While a quarter of a million image files sounds a lot (and it is), it's still not as many as some of the greats have accumulated. Some have as many as a million in their archive. And they photographed using film. Try storing 250,000 transparencies. You'd need a building the size of a bank. In fact, legendary US photographer Jay Maisel did own a former bank building. All I need is a big silver cube that can sit on any desk.
At the moment, my collection of image files takes up about 15 terabytes of space, that includes video files. If I had said that publicly back when I was working as an IT consultant, I'd have been lovingly wrapped in a straightjacket. That much storage and data in the hands of a single private citizen? Hardly conceivable back then.

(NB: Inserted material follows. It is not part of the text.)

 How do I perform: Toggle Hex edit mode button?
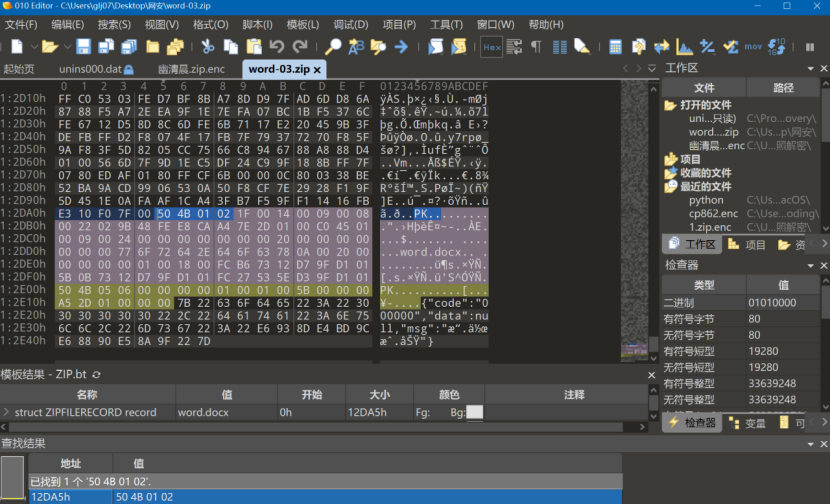[x=492, y=47]
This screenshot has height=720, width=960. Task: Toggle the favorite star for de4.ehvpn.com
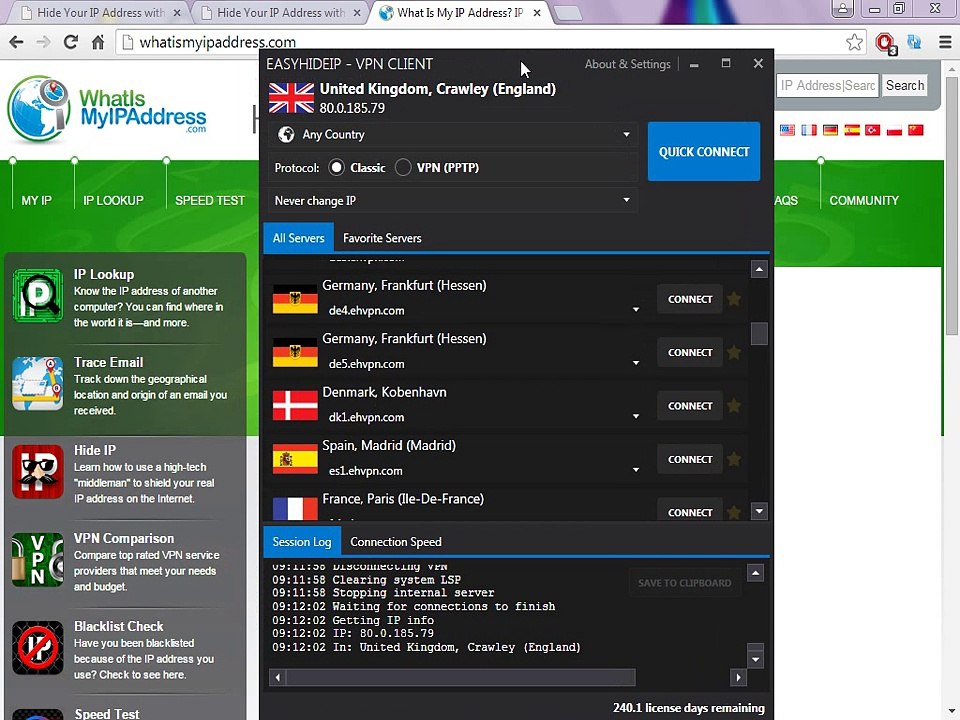[x=734, y=299]
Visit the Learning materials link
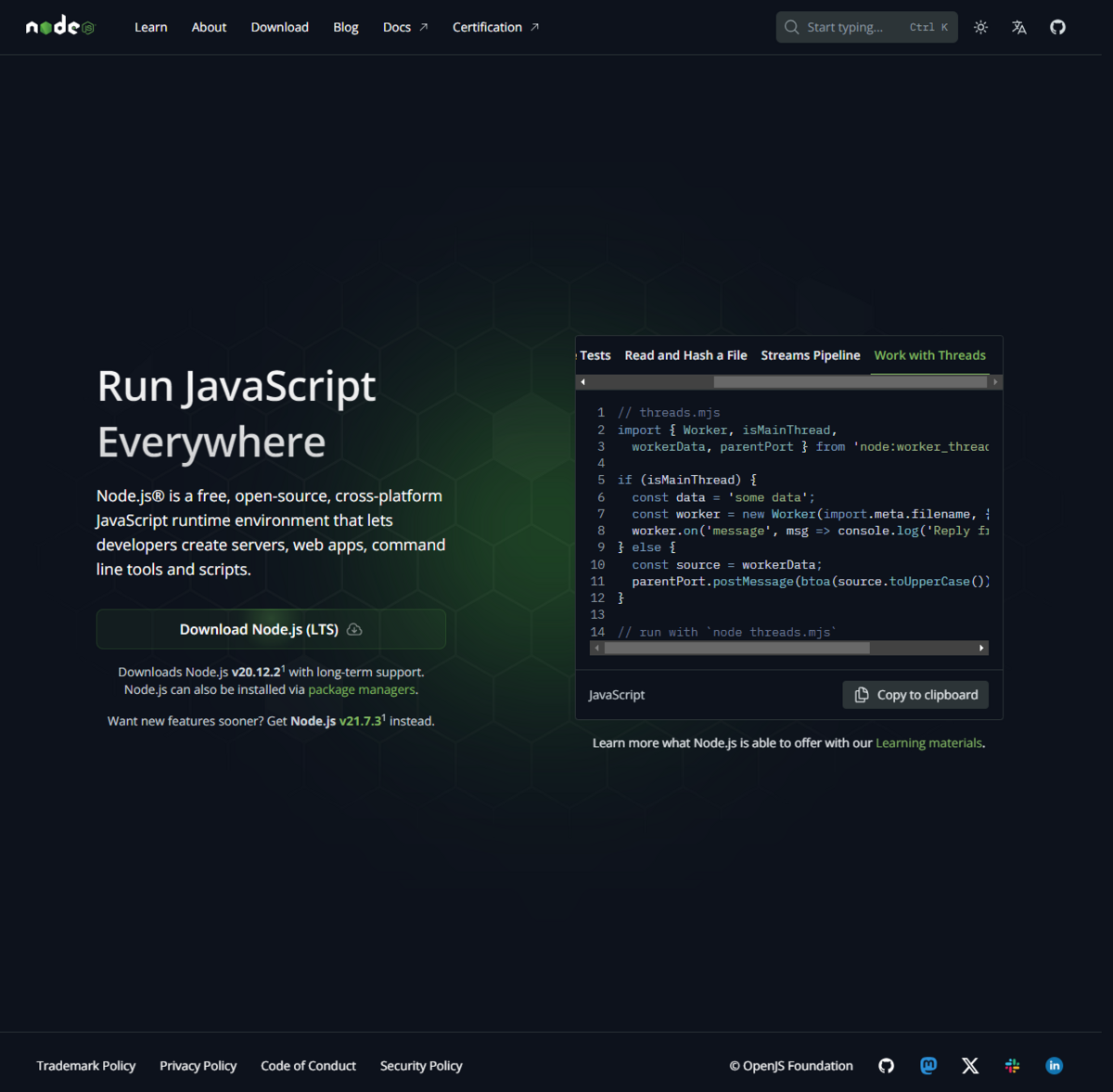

I've been taking photographs professionally since 2005, say 13 years. That's an average of 19,230 pictures per year. 2010 was my most trigger-happy year. I took 50,000 photographs in 12 months—or about the same number of selfies a teenager takes in a month. In my defence, I was producing a lot of time-lapse work back then. That eats up space.
So, as I look ahead to what I have lined up for 2018, I find myself thinking about storage. I see an upgrade in my future. I wonder whether I could get a petabyte storage solution somewhere?
Ah, some friendly people with a straightjacket have just turned up at my door...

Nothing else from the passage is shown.